What is required: All of the data below should be copied exactly as it stands.

Data for this task:
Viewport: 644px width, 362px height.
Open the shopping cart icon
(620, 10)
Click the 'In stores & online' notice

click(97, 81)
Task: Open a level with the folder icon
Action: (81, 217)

Result of this exercise:
Viewport: 644px width, 362px height.
Open the shopping cart icon
(620, 10)
Click the 'In stores & online' notice

click(97, 81)
Task: Open a level with the folder icon
Action: (81, 217)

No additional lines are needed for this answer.